■ **What to work on**: From the records that follow, copy every line that contains the word "output".

*** Data provided Section Begins ***

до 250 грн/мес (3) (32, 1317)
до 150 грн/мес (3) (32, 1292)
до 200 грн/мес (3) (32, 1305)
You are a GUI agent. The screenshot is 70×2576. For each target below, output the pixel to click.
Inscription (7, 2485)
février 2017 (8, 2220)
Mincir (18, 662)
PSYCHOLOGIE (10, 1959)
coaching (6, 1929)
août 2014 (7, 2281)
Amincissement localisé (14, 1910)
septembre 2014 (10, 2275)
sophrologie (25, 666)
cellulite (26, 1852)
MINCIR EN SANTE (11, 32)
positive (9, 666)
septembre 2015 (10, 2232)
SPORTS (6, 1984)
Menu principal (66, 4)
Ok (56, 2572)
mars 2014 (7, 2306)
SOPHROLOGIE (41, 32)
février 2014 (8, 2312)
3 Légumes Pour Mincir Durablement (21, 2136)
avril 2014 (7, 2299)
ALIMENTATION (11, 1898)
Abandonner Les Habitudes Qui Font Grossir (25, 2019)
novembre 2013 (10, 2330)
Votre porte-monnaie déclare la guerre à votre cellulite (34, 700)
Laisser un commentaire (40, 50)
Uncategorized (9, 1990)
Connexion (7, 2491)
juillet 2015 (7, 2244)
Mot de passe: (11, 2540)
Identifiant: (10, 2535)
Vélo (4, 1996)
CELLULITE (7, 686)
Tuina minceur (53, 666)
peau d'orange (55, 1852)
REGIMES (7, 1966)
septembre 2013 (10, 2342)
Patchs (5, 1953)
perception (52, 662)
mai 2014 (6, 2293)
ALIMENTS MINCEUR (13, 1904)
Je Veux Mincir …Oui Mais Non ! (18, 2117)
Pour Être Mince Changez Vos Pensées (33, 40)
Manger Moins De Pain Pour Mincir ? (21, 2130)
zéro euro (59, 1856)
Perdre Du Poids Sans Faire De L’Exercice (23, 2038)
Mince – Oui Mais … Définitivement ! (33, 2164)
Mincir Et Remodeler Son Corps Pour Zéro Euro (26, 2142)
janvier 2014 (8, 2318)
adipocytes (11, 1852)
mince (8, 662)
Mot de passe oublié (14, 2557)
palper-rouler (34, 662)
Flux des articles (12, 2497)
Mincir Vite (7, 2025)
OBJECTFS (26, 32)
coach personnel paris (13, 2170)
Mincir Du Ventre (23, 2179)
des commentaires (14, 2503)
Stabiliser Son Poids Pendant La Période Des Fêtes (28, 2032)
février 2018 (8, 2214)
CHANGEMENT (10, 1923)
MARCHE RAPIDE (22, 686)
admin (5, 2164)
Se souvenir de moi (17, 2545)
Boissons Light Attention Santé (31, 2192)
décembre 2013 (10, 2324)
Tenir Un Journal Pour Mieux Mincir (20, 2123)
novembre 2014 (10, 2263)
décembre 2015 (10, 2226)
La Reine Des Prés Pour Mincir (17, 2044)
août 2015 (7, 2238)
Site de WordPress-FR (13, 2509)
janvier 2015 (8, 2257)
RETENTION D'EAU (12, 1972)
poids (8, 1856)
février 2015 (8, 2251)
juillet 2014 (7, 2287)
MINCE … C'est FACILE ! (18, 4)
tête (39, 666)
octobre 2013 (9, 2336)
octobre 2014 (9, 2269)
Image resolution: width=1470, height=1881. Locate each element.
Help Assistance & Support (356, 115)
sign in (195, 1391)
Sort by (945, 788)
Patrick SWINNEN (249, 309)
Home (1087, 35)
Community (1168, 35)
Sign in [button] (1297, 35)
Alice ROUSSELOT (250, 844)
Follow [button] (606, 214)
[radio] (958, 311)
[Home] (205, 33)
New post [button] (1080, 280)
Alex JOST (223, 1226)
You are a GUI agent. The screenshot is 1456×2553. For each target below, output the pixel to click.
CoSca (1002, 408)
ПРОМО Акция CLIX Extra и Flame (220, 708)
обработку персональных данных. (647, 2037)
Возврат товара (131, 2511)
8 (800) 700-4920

*** Data provided Section Ends ***

■ **Answer box**:
You are a GUI agent. The screenshot is 70×2576. For each target below, output the pixel to click.
You are a GUI agent. The screenshot is 1456×2553. For each target below, output the pixel to click.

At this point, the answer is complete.